# Droid X Liberty 3 v2.0 link down



## innesness (Mar 11, 2012)

So the link is down on the official Rootz thread, and I was wondering if there's a mirror somewhere or an alternate way to download it? I've heard nothing but good things about this rom--I'd like to run it on my DX for a bit the next time I SBF, haha

http://rootzwiki.com/topic/10655-rom-liberty3-v20-for-the-droid-x-1128-sunday-bloody-sunday/

PS *@mods:* please delete this thread once I get help, if it's not too much trouble. Sorry for the clutter!


----------



## respawntime03 (Sep 27, 2011)

http://rootzwiki.com/topic/21337-roms-multi-rom-thread-blur-based-roms-for-those-on-621604/

Thank him and Developers. He has a media fire mirror.


----------



## Goose306 (Sep 12, 2011)

respawntime03 said:


> http://rootzwiki.com...hose-on-621604/
> 
> Thank him and Developers. He has a media fire mirror.


That's a patched version for .621. That being said if you are on the .602/.605 kernel I believe it should run fine (the only difference is I pulled the .602/.605 kernel out of the updater) just don't flash the WIFI fix unless on 621 as that'll break your WIFI. Everything else should be good though, more or less as compatible as the normal version. I think I have an unpatched version around here somewhere if absolutely necessary, or I can revert my changes in the updater-script re-pull the .605 kernel if needed. But like I said it should work fine on .602/.605. Try it and let me know.

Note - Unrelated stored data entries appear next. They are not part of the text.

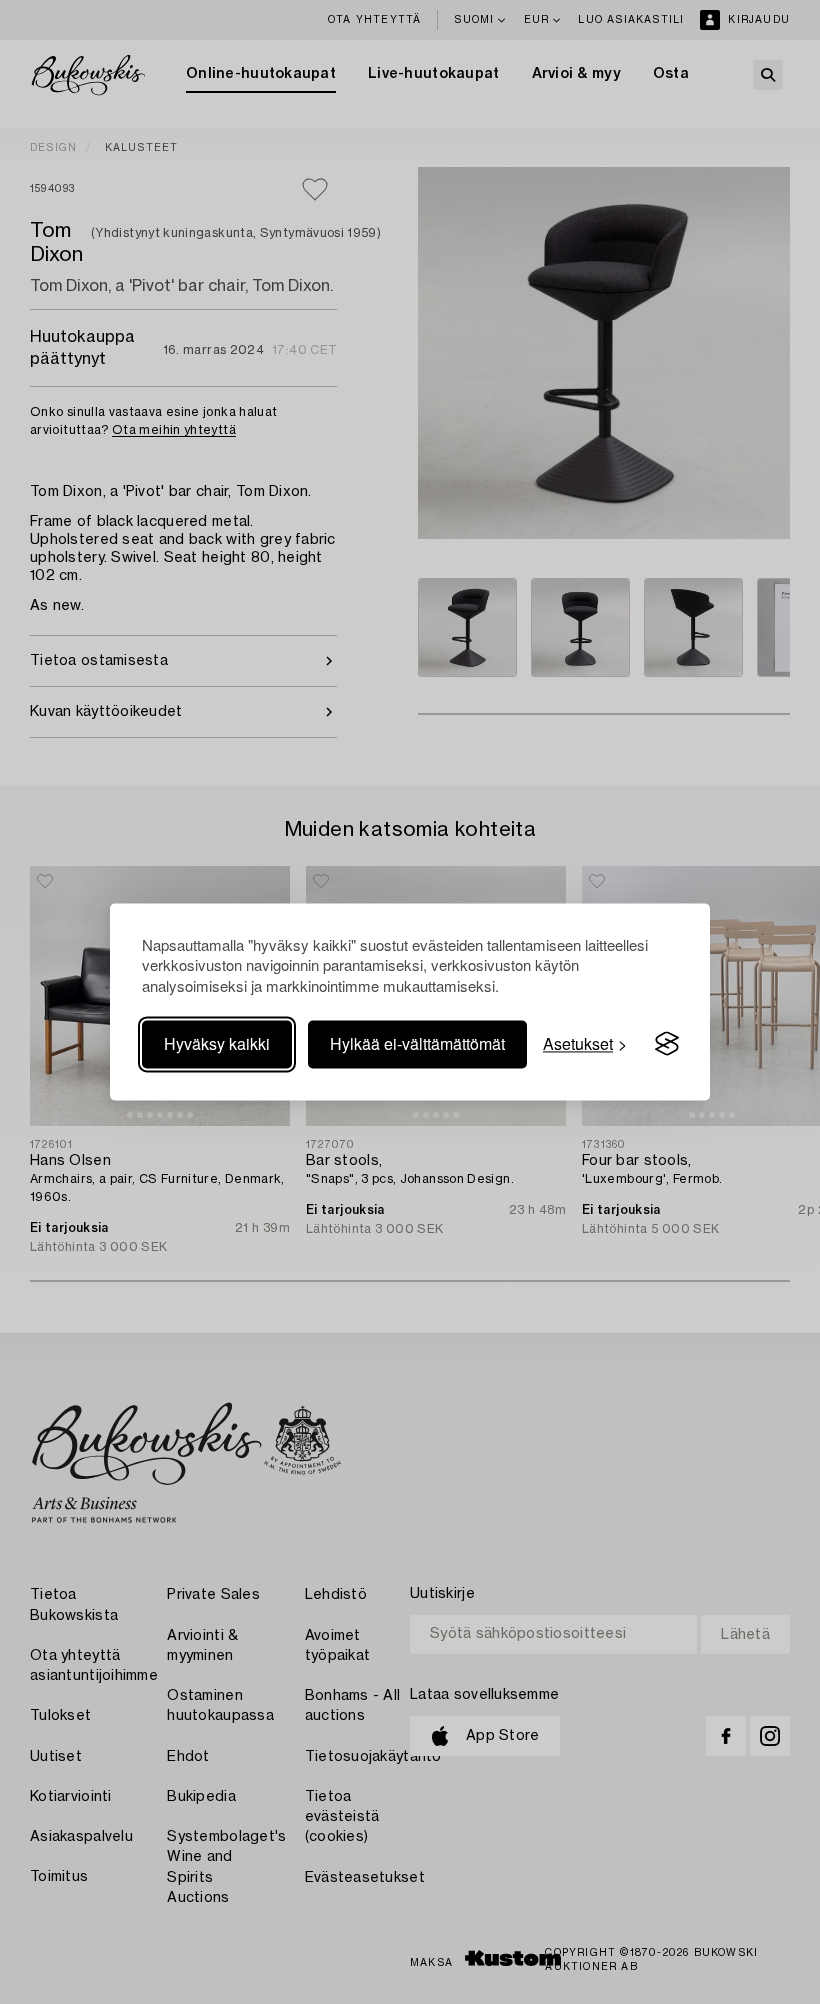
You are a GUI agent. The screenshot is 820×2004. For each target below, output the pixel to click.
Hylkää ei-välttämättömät (417, 1043)
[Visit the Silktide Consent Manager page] (667, 1044)
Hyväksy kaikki (217, 1043)
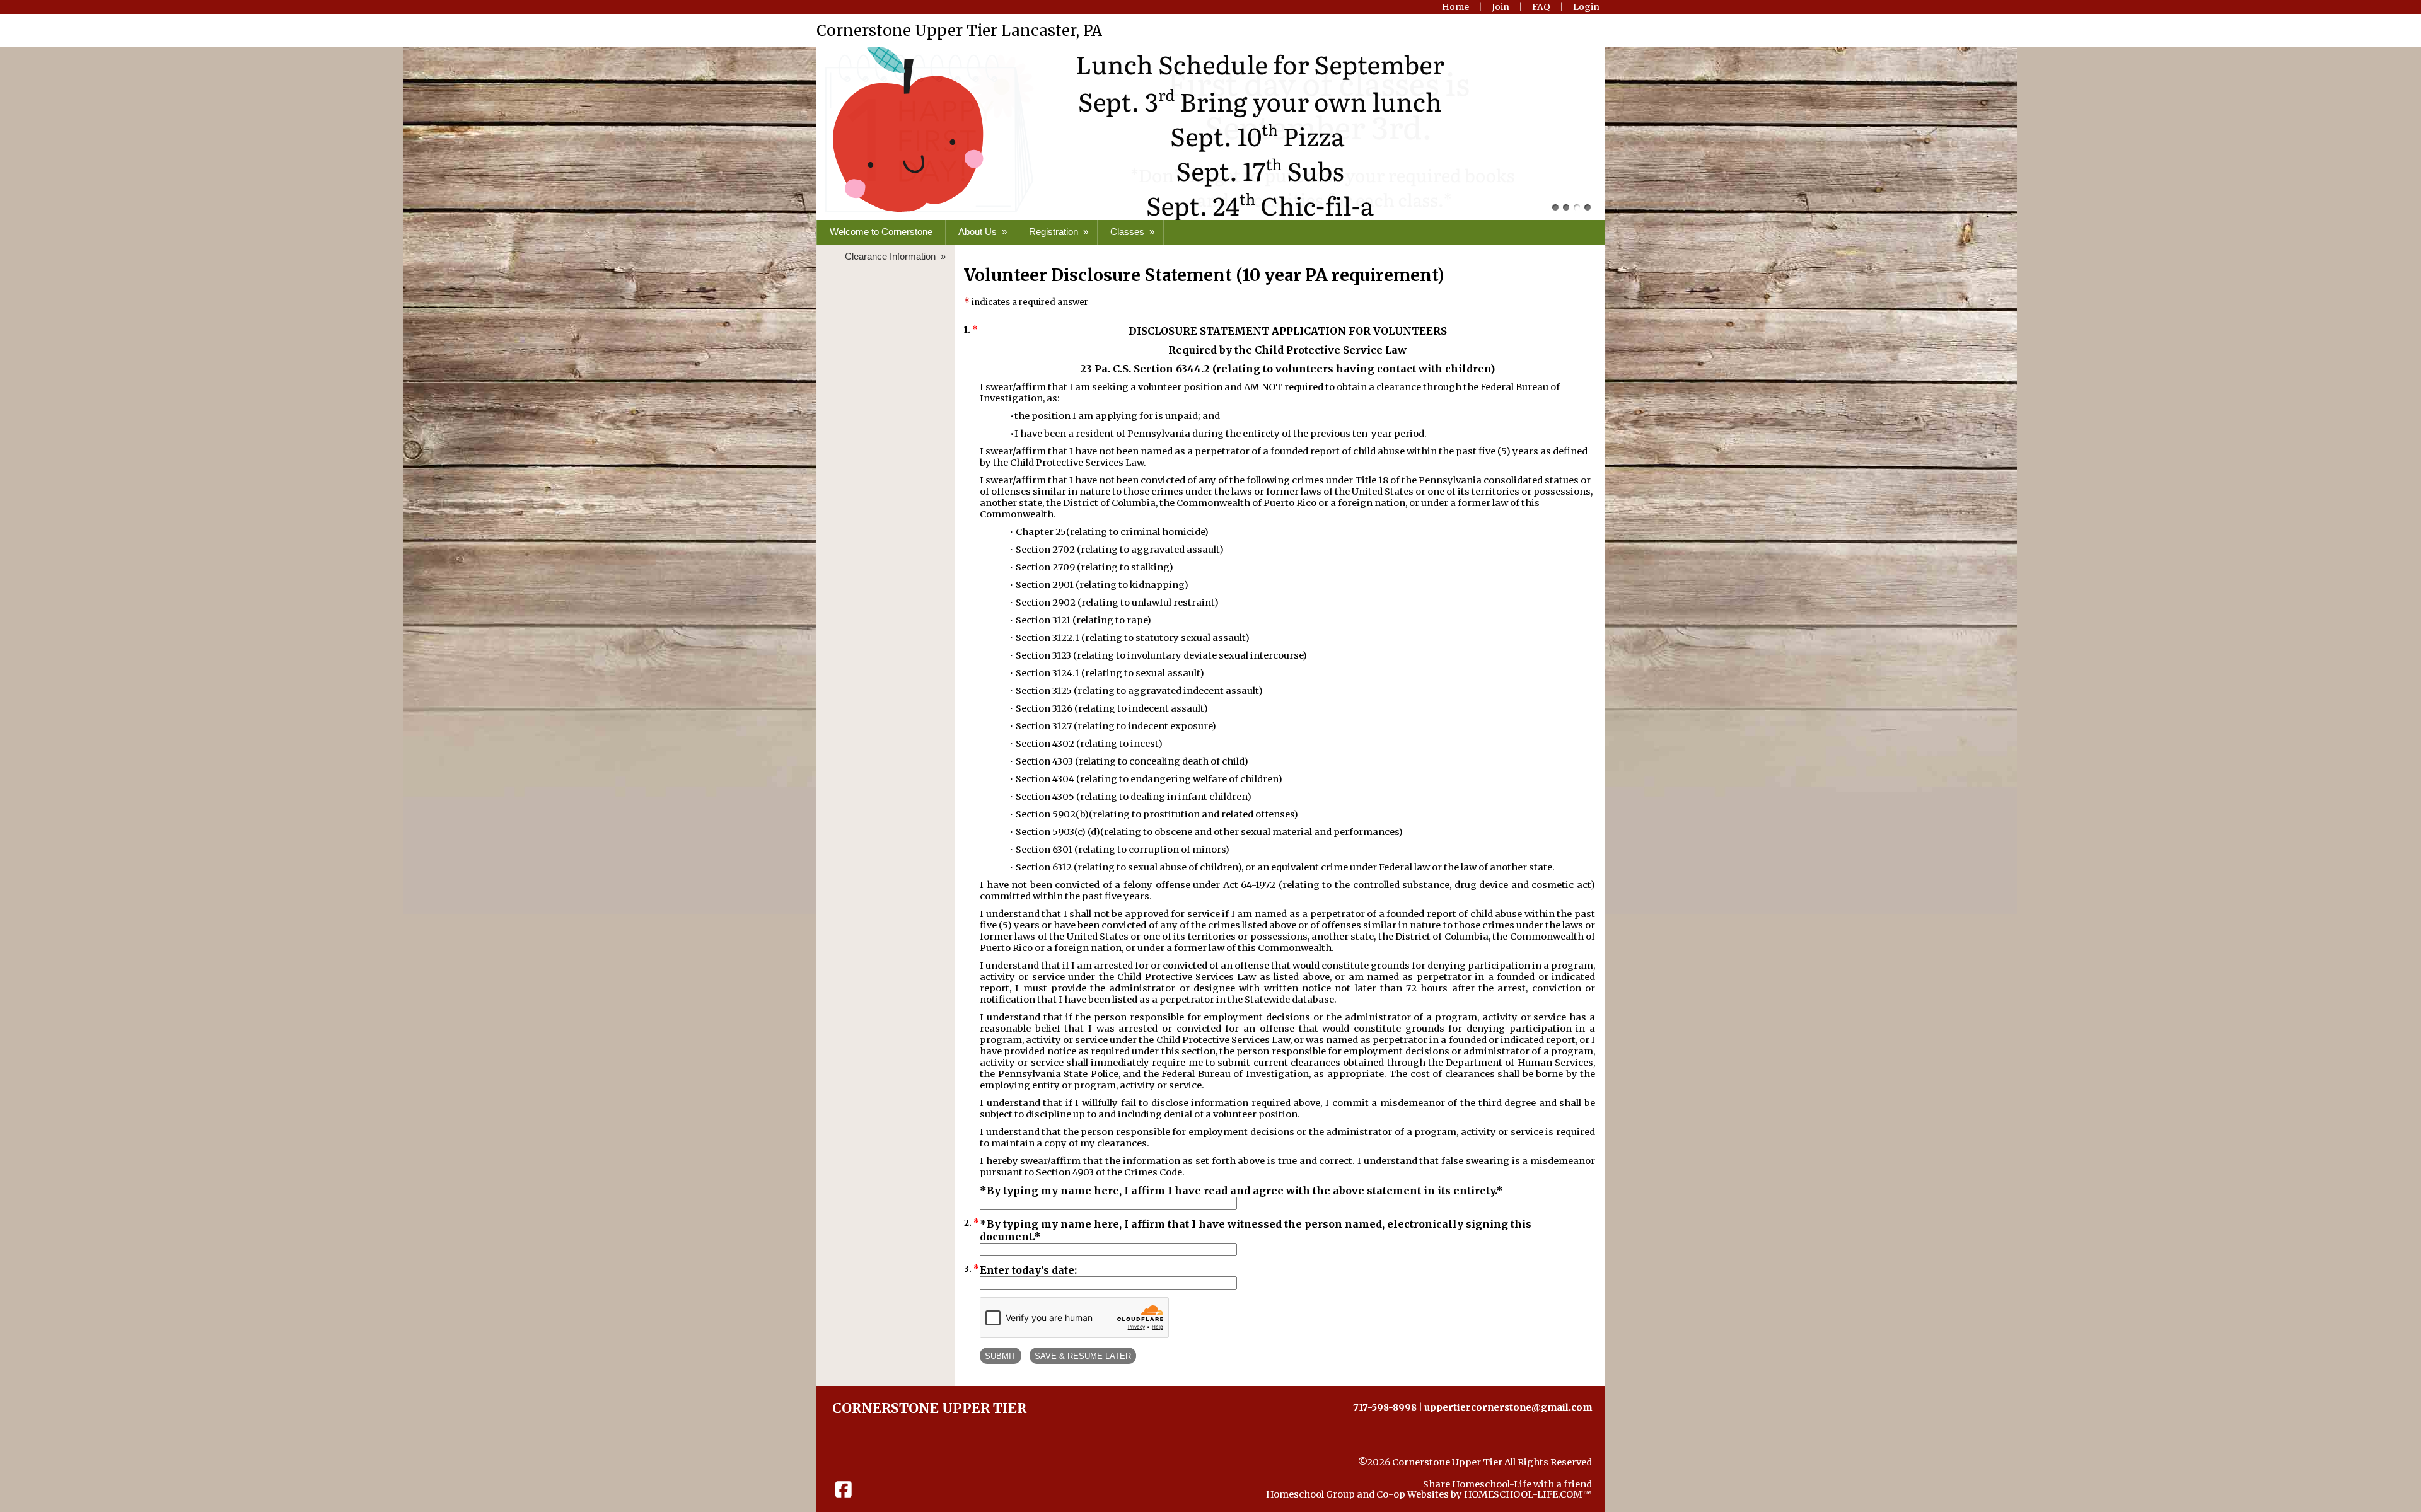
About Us (983, 231)
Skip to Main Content (1543, 1472)
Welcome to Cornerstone (881, 231)
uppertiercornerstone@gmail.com (1508, 1407)
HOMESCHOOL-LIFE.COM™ (1528, 1494)
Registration (1060, 231)
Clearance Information (896, 256)
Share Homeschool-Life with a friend (1507, 1484)
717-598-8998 (1385, 1407)
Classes (1133, 231)
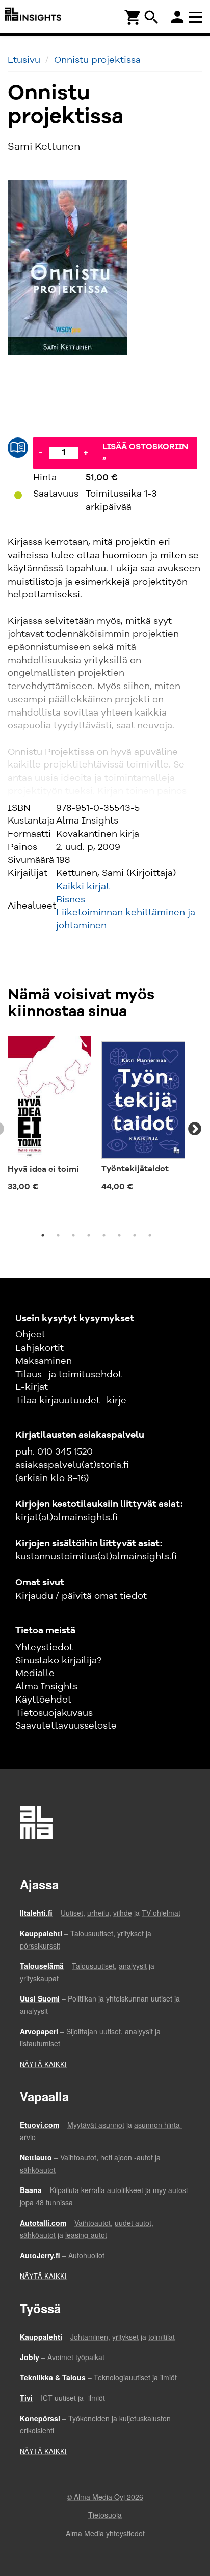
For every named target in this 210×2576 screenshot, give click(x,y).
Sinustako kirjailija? (58, 1660)
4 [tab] (89, 1235)
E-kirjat (31, 1387)
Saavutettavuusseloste (66, 1726)
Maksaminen (43, 1361)
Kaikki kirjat (83, 886)
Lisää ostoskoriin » (145, 453)
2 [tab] (58, 1235)
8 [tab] (150, 1235)
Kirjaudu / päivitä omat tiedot (81, 1596)
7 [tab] (134, 1235)
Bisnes (70, 900)
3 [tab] (73, 1235)
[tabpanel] (49, 1117)
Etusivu (24, 60)
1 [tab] (43, 1235)
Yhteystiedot (44, 1647)
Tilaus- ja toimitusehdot (68, 1374)
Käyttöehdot (43, 1700)
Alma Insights (46, 1686)
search (151, 17)
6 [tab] (119, 1235)
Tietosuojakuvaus (54, 1713)
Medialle (35, 1673)
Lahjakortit (39, 1348)
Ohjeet (30, 1334)
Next (194, 1129)
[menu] (197, 16)
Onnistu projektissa (97, 60)
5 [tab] (104, 1235)
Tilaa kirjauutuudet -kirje (70, 1400)
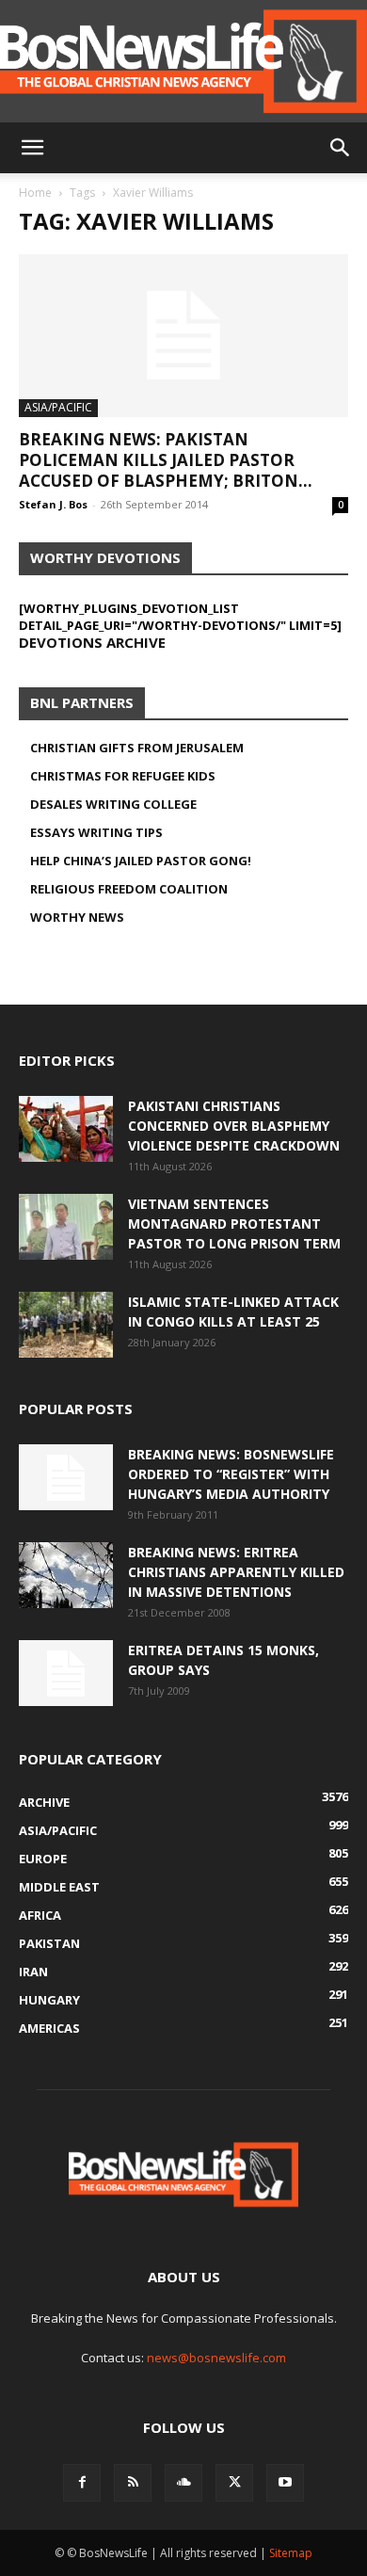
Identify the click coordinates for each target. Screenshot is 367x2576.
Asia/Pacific (58, 407)
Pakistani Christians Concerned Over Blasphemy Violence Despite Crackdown (234, 1125)
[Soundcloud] (183, 2483)
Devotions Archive (92, 642)
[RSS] (133, 2483)
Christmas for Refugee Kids (122, 775)
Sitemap (290, 2553)
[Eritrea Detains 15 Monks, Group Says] (66, 1673)
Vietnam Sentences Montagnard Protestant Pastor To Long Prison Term (234, 1223)
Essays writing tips (96, 832)
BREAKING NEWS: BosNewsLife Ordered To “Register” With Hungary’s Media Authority (231, 1474)
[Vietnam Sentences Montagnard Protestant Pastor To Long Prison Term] (66, 1227)
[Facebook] (82, 2483)
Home (35, 193)
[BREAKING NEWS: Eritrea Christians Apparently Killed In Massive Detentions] (66, 1575)
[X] (234, 2483)
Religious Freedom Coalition (129, 888)
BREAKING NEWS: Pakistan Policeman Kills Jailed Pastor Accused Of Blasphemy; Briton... (165, 459)
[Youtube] (285, 2483)
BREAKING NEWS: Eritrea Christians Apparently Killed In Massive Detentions (236, 1572)
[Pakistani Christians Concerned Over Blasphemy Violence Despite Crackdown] (66, 1129)
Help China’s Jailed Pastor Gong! (140, 860)
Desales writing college (113, 804)
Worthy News (77, 917)
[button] (32, 147)
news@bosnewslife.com (216, 2357)
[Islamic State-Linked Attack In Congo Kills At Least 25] (66, 1325)
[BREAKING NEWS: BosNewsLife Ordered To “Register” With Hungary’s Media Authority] (66, 1477)
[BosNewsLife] (183, 61)
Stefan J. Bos (53, 504)
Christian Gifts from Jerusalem (137, 747)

*EDIT: And obviously don't touch the .604 to .621 images update .zip unless you want to be stuck on .621.*


----------



## innesness (Mar 11, 2012)

I'm on .605 actually and am currently a bundle of nerves about flashing this, haha--however if you're telling me it should work just fine *as long as I don't flash anything other than the ROM* (right?), I suppose I could give it a try.

However if there _is_ an unpatched version somewhere & you happen to stumble across it at some point msg me anyway









Much thanks fellas, anytime you're ready mods


----------



## Goose306 (Sep 12, 2011)

innesness said:


> I'm on .605 actually and am currently a bundle of nerves about flashing this, haha--however if you're telling me it should work just fine *as long as I don't flash anything other than the ROM* (right?), I suppose I could give it a try.
> 
> However if there _is_ an unpatched version somewhere & you happen to stumble across it at some point msg me anyway
> 
> ...


Yup just the ROM. And make sure your on 602/605 kernel already as a base. The only difference from the normal zip is I pulled the kernel out of it as it caused the refuse to be tripped on 621. But if you already are on that kernel you should be good to go.

Sent from my jellybeaned AOKP GSIII


----------



## scott26 (May 6, 2012)

Soooo... did it work?


----------